My shoulder felt sore, and in the end I think that my decision to finish and take care of my body had been the right choice to make, particularly as when I got off the tube at Hainault it was torrentially sleeting meaning that chances are, people at Liverpool Street wouldn't have been in the mood to part with their money.
A secret location on a street in East London - 30th January 2015
This evening I shot my first professional music video (playing double bass) on a street in East London: Musician, comedian, radio presenter, charity challenger and motivational speaker, Shaun Buswell had gathered 11 or so London-based buskers to record his arrangement of 'Geronimo' by Sheppard for Decca.
This project marked the second anniversary of the Underground Orchestra's performance (which I was a part of on double bass) at Shepherd's Bush Empire, made up of musicians that Shaun had met as strangers whilst travelling on the London Underground.
I used my fee for this recording to pay for the new allotment garden in Hainault I'd just acquired.
Oxford Circus #2 - 1st February 2015
As I was tuning up my violin before leaving home for an 8 am start, all of the strings mysteriously unravelled from their pegs and I couldn't tighten them up again.
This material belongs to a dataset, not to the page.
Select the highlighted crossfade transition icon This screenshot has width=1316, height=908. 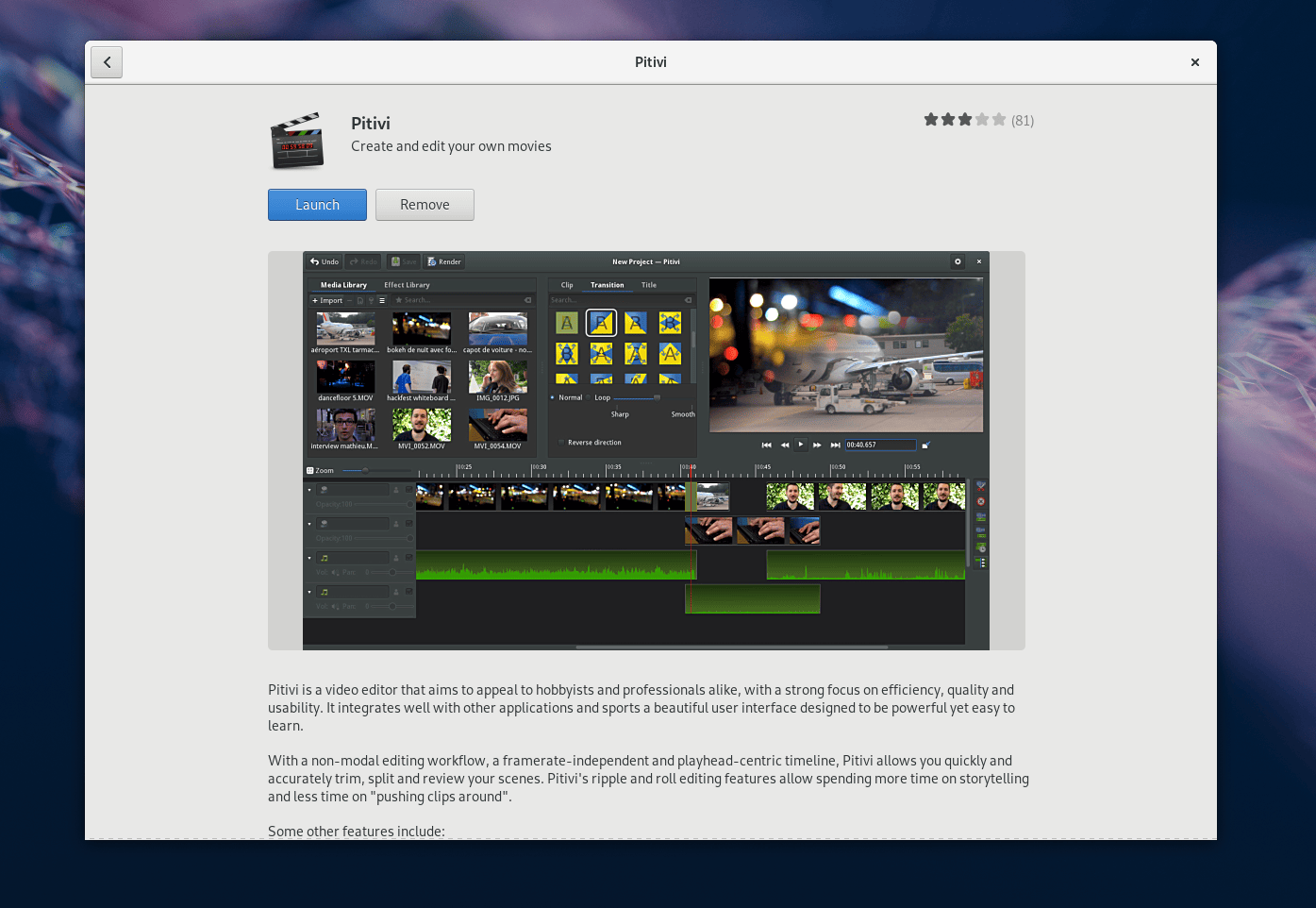(x=601, y=323)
Maybe the violin being out in the cold and then being brought into an environment with central heating was the cause? Eventually the strings stayed put which I was pleased about, because I today I needed desperately to earn some spending money for my imminent trip to Paris.
My left shoulder was still sore from pulling a muscle in it on accordion the other day, but to take my mind off this I daydreamed about my new allotment as I played the fiddle.
A quiet gentleman with white hair made a donation and said that he'd had a soft spot for the violin ever since hearing it being played in Cornwall: "It's so melodic," he commented, then a member of the British Transport Police said hello and just stood there - a little way up the corridor from me, talking loudly on his Walkie Talkie. Some time later he came back past with a 'man in trouble' in tow.
I felt confused when I heard another folk violinist playing nearby, but quickly realized that a blonde girl had just recorded me performing on her phone and was playing it back?!
A smelly Irish man with a wonky eye and belongings in a black bin bag stood beside me listening intently, and then showed me a cassette tape on which was handwritten the names of Irish fiddle masters, John Doherty, Séan McGuire and Tommy Peoples. I played the hymn, 'Amazing Grace' for him, and he told me he'd make a copy of the tape and come and find me here to give it to me. I was so grateful to be introduced to these famous fiddlers from whom I can learn so much.
Some guy told me that my playing was "very nice" and a troop of lads with guitars on their backs dropped some money into my case. In the end I successfully obtained a good amount of spending money for Paris and came away feeling appreciated as a musician.